**PROVIDED DATA:**
┌────────

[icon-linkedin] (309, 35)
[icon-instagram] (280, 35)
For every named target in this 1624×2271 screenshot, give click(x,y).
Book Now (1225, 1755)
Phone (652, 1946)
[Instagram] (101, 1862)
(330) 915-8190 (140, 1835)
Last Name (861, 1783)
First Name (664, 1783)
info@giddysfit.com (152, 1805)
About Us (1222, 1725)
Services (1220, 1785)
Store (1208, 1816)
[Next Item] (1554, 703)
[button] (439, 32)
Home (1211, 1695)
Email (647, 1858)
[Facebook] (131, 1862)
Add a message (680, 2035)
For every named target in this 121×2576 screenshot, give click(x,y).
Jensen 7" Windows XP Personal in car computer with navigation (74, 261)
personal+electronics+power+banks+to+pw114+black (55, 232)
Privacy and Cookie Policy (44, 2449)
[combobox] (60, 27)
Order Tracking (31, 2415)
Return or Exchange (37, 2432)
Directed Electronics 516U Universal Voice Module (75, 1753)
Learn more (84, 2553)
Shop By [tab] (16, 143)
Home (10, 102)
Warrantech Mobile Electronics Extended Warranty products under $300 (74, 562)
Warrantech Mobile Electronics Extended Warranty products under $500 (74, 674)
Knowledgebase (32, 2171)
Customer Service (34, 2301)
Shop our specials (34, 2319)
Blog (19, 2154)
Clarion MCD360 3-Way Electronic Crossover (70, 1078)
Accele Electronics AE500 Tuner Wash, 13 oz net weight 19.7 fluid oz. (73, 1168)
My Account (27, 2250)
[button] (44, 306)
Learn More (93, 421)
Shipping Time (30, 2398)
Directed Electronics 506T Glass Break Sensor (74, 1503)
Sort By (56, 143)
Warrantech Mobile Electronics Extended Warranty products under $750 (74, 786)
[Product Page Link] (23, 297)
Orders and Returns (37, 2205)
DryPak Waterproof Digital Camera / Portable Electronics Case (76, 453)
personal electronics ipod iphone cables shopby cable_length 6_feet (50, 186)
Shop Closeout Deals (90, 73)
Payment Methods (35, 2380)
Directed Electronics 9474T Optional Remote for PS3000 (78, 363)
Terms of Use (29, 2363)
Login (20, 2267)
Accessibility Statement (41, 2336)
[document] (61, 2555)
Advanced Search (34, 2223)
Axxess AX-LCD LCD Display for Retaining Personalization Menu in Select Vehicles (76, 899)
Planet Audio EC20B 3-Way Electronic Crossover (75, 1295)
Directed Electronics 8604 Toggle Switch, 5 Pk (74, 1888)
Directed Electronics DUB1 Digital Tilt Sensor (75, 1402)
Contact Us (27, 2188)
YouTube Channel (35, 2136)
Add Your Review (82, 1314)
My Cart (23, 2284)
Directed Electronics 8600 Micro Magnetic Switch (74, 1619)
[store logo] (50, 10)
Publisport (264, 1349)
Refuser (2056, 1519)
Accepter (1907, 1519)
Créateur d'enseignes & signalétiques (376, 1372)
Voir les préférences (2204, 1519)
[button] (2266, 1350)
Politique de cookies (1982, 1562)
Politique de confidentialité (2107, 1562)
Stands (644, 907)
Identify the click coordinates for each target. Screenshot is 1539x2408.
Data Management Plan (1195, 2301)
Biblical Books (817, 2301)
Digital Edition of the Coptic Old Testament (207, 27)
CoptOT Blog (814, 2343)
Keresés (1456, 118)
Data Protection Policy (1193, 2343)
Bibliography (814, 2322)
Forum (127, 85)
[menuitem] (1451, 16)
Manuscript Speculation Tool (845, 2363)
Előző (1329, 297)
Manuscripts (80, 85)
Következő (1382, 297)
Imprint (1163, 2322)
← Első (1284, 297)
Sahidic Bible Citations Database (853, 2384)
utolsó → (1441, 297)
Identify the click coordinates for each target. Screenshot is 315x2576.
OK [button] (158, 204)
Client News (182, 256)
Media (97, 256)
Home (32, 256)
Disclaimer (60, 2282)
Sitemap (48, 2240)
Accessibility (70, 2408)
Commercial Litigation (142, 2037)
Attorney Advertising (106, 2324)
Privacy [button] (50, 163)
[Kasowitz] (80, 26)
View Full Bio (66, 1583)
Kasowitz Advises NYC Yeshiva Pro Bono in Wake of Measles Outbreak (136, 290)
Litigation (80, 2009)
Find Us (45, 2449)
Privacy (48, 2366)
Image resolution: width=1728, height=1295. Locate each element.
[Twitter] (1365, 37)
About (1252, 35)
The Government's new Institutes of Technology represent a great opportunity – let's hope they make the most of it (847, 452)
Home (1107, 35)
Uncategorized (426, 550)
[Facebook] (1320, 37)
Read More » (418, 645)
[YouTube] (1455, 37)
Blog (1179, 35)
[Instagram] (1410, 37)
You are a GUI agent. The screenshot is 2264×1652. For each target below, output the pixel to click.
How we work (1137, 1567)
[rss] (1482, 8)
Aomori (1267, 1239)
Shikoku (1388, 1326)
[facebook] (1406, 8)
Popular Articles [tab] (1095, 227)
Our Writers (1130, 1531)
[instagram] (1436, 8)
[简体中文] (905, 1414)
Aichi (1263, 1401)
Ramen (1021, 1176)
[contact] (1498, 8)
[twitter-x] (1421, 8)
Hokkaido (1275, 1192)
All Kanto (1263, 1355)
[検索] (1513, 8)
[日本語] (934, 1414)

└────────

**WORK ORDER:** Above are the entries. Copy exactly the part that opens with the line containing "Commercial Litigation (142, 2037)" and closes with the line containing "Ramen (1021, 1176)", and no more.

**EXPECTED OUTPUT:**
Commercial Litigation (142, 2037)
Attorney Advertising (106, 2324)
Privacy [button] (50, 163)
[Kasowitz] (80, 26)
View Full Bio (66, 1583)
Kasowitz Advises NYC Yeshiva Pro Bono in Wake of Measles Outbreak (136, 290)
Litigation (80, 2009)
Find Us (45, 2449)
Privacy (48, 2366)
Image resolution: width=1728, height=1295. Locate each element.
[Twitter] (1365, 37)
About (1252, 35)
The Government's new Institutes of Technology represent a great opportunity – let's hope they make the most of it (847, 452)
Home (1107, 35)
Uncategorized (426, 550)
[Facebook] (1320, 37)
Read More » (418, 645)
[YouTube] (1455, 37)
Blog (1179, 35)
[Instagram] (1410, 37)
You are a GUI agent. The screenshot is 2264×1652. For each target below, output the pixel to click.
How we work (1137, 1567)
[rss] (1482, 8)
Aomori (1267, 1239)
Shikoku (1388, 1326)
[facebook] (1406, 8)
Popular Articles [tab] (1095, 227)
Our Writers (1130, 1531)
[instagram] (1436, 8)
[简体中文] (905, 1414)
Aichi (1263, 1401)
Ramen (1021, 1176)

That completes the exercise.